Читать «Свое имя» онлайн - страница 196

Юрий Яковлевич Хазанович

Парень мгновенно сник, плоское лицо его обиженно вытянулось.

— Я ничего… Нешто я радуюсь? Просто смешно…

— Мог бы и про тех подумать, кому не смешно. Думалка-то у тебя вон какая! — Наталья Митрофановна ткнула сухим пальцем в сморщенный лоб кочегара и обернулась к Мите.

Он сидел сжавшись. Женщина не знала, что сказать ему, и молча положила руку на его плечо.

Митя вздрогнул, словно его разбудили, обвел всех затравленным взглядом. Потом вскочил, как попало насадил на голову ушанку, сорвал с вешалки тужурку, схватил сундучок и выбежал из комнаты.

Стараясь не шелестеть бумагой, Самохвалов завернул остатки завтрака, отодвинул недопитый чай. Старик спрятал очки, громко щелкнул крышечкой железного футляра.

Вчера перед выездом из Горноуральска Максим Андреевич и Самохвалов увидели стенную газету. Не сговариваясь, они решили не расстраивать человека перед дорогой и, чтобы Митя не зашел в дежурку, встретили его на путях…

— Горе с этими писаками! — раздосадованно крякнул машинист. — Посоветовались хотя б. Рады, что писать выучились…

— И Кукрыникса эта тоже… — возмущенно поддержал Самохвалов. — Только бы малевала, кукла!..

А Митя быстро шел по улице, с сундучком в руке, с тужуркой под мышкой.

Значит, не поверила. Ни одному слову не поверила. Сказала, что верит, а сама села строчить заметку! Что же это? Как можно? Как она могла? Даже если кто-то другой написал, все равно, она в редколлегии, она могла протестовать. А еще обвиняла Митю в предательстве! Вот тебе и «загадка»! Нет, не загадка, все уже разгадано. Начал клубочек разматываться…

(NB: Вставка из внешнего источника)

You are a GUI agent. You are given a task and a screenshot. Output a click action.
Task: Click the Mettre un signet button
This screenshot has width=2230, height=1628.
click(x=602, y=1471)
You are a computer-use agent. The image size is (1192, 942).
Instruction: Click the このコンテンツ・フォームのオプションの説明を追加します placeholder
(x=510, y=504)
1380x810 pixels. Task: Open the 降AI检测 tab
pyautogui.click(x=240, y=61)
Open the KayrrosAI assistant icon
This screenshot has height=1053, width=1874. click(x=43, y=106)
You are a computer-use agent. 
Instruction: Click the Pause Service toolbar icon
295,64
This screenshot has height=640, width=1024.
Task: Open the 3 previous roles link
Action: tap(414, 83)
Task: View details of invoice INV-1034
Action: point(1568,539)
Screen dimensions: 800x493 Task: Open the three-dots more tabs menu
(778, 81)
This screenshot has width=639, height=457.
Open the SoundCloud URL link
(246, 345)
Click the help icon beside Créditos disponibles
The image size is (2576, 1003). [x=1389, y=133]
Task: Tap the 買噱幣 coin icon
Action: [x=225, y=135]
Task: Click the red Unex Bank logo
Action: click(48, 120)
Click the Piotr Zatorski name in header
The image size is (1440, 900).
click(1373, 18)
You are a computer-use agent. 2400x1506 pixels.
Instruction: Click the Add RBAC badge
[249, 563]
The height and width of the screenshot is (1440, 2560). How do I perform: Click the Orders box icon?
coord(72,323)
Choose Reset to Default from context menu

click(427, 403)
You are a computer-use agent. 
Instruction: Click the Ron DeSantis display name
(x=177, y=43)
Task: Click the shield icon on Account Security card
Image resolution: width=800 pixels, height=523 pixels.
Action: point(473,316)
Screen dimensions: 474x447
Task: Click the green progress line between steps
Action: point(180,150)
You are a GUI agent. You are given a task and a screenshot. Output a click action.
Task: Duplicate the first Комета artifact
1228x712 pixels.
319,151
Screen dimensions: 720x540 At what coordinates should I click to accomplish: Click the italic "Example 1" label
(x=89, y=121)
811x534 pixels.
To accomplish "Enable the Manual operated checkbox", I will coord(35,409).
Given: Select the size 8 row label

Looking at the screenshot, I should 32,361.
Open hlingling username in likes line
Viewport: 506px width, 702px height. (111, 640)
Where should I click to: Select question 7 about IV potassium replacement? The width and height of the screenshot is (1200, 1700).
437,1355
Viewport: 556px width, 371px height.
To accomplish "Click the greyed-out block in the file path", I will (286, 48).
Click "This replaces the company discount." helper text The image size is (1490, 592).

В депо, возле паровоза, Митю встретил дежурный кочегар, старичок с остренькой бородкой.

— Припекает солнышко-то? — кивнул он на тужурку в Митиной руке.

— Сильно припекает. — Митя грустно усмехнулся каким-то своим мыслям.

— Сердце радеет, как поглядишь на справного работника, — приветливо говорил старик, — Обнаковенно сперва помощник приходит, погодя — сам машинист. Ну, а ваш брат, кочегар, — на самый напоследок. Поди, в ударниках ходишь, парень, на Доске почетной значишься?

— Прямо как в воду глядите, папаша, — насмешливо отозвался Митя. — На всех как есть Досках значусь…

Из Кедровника они выехали в полдень. Митя почти не уходил с тендера. Что и говорить, он виноват. И он смирился бы с любым наказанием — с выговором, с карикатурой, с заметкой в газете, если бы к ней не имела отношения Вера. Как он ошибался! Должно быть, нет людей, которые бы не ошибались. Но ошибиться в человеке — что может быть страшнее и горше? Хорошо бы сейчас взять да и умереть. Пускай погрызет, помучает ее совесть. Да разве она вспомнит, пожалеет о нем? Мать будет убиваться. Кто-нибудь вздохнет: «Жаль парня, самые расцветные года…» — и тут же забудет. И все забудут. Быстро и навсегда. А ведь отца-то помнят не только дома, в семье. Он много оставил по себе: душевное отношение к людям, методы вождения тяжеловесных поездов, «машинку Черепанова», наконец, березки на улице Красных Зорь… А Митя? Умри Митя сегодня — что напомнит о нем людям?..

Жалость, безудержная, тоскливая жалость к себе сдавила ему сердце.